In Colorado, snowy and icy road conditions are a common cause of car accidents during the winter months. If you are involved in an accident that you believe was caused by snow or ice on the road, it’s important to take steps to prove these weather conditions were the cause. Having evidence that adverse road conditions contributed to the crash can help strengthen your case when filing an insurance claim or lawsuit after the accident.
Snow and Ice in Colorado
Snow and ice are extremely common across Colorado during the winter months. Much of the state receives large snowfalls from November through April, with an average of about 80 inches of snow per year in cities like Denver and Boulder. Heavy snowstorms often make driving treacherous due to snow-covered or icy roads. Even into spring, late-season snow can create hazardous conditions. Snow and ice tend to be especially prevalent in the high country and Rocky Mountains of Colorado, where elevation creates even more wintry precipitation. Colorado drivers must be prepared to deal with frequent snow, ice, and slick conditions throughout the winter.
Document the Road Conditions
The first thing to do at the scene of a winter weather-related accident is to carefully document the road conditions. Take photos and videos that clearly show the presence of snow, slush, or ice on the road where the crash occurred. Get images from different angles and distances to give a complete picture of the hazardous conditions. Also take photos of your own vehicle, the other vehicles involved, and any property damage that resulted from the crash. If it is snowing or sleeting at the time, capture this in your photos or video.
In addition to visual evidence, write down specific details about the road conditions in notes or in your accident report. Include facts such as:
- Estimated depth of snow/slush/ice on the road
- Sections of road that were snow-covered or icy
- Any plowed or untreated areas
- Reduced visibility due to heavy snowfall or blowing snow
Obtain Weather Reports
Official weather reports from the day of your accident will be crucial for substantiating your claim that adverse conditions caused the crash. Contact the National Weather Service to obtain a copy of the local weather report, hazardous road condition reports, winter storm warnings, or any other relevant information that coincides with the time and location of your accident. Having an official record stating, for example, that heavy snowfall led to icy road conditions or visibility under half a mile will help strengthen your case.
Police Accident Report
The police report from the responding officer should contain useful details about the role weather played in the crash. Be sure to obtain a copy of the full accident report, which should document the officer’s assessment of the road conditions at the scene along with any other contributing factors. Having the investigator’s determination that snowy or icy roads led to the accident provides key evidence to support your claim.

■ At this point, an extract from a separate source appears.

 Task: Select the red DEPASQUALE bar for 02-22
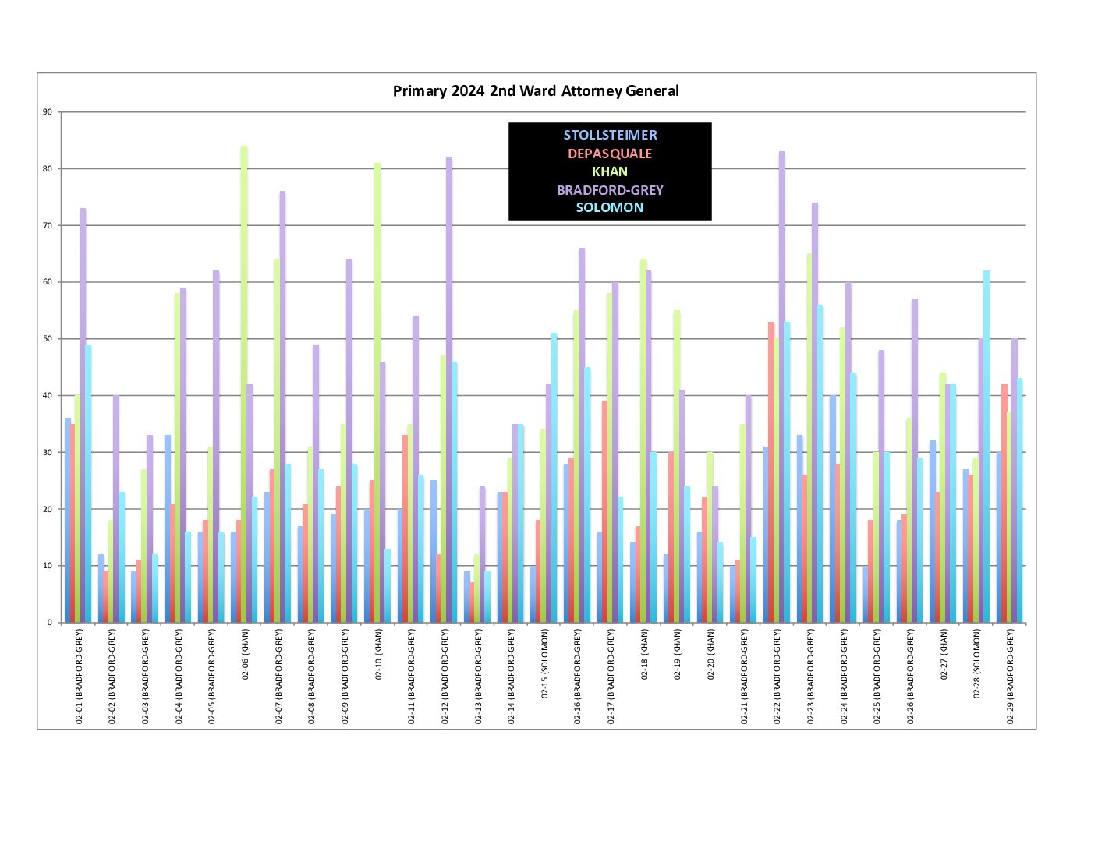(771, 472)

If anyone witnessed the accident, get their contact information so you can follow up to obtain a written statement about the conditions that day. Have them describe the road surfaces, visibility issues, and any other relevant weather-related factors they observed that may have led to the crash. Eyewitness accounts of the hazardous wintry conditions will help back up your report of what happened.
Statements from Other Drivers
Talk to the other motorists involved in the crash to collect their own descriptions of the slippery or snow-covered roads that day. Even if they do not take full blame for the accident, their independent corroboration that poor conditions impacted driving will support your claims about the weather’s role. Any statements given to insurers or lawyers will become part of the official record documenting the wintry conditions during the incident.

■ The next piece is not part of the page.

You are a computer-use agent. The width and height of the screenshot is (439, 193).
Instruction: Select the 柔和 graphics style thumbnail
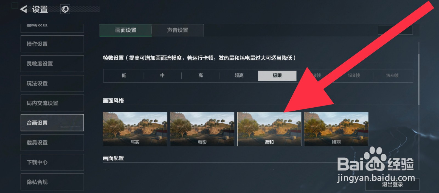tap(269, 129)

For more complex accidents where fault is disputed, having an expert evaluate your claim that weather caused the crash can significantly help your case. A meteorologist can analyze weather data and provide their professional opinion on how specific conditions led to unsafe driving. An accident reconstruction specialist can evaluate evidence from the scene and determine how snow, ice or slush contributed to the original incident. Their unbiased expertise can reinforce your assertion that adverse winter conditions caused the accident.
Insurance Claim Evidence
When you file your insurance claim after the accident, include all evidence you collected: photos/videos, weather reports, police report, eyewitness statements, expert testimony, and other driver statements. Insurance adjusters understand that winter weather often plays a role in auto accidents, so providing proof of specific conditions like unplowed snow or untreated black ice will help show your claim is valid. Send evidence to other drivers’ insurance companies as well.

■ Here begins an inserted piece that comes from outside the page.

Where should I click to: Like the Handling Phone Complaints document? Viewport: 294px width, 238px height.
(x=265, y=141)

If you need to pursue compensation for your accident through a lawsuit, all your documentation will be critical for convincing a jury that snow and ice caused the crash. The more precise details you can provide, the stronger your case will be against any claims that driver error may have contributed. The legal concept of “act of God” may also come into play if conditions were severe. With solid evidence of the hazardous winter weather conditions that led to the accident, you have a greater chance of recovering damages to cover your injuries, vehicle repairs, lost wages, and other losses.
In a state where wintry weather impacts driving for a good part of the year, being able to prove snow or ice contributed to your auto accident is key to determining fault and obtaining fair compensation. Following these tips can help you collect and retain the necessary evidence to show adverse road conditions caused your crash. Being prepared with thorough documentation makes it more likely you will have a successful insurance claim or lawsuit. With the right proof, you can rest assured that unsafe winter conditions, not your own driving, were to blame.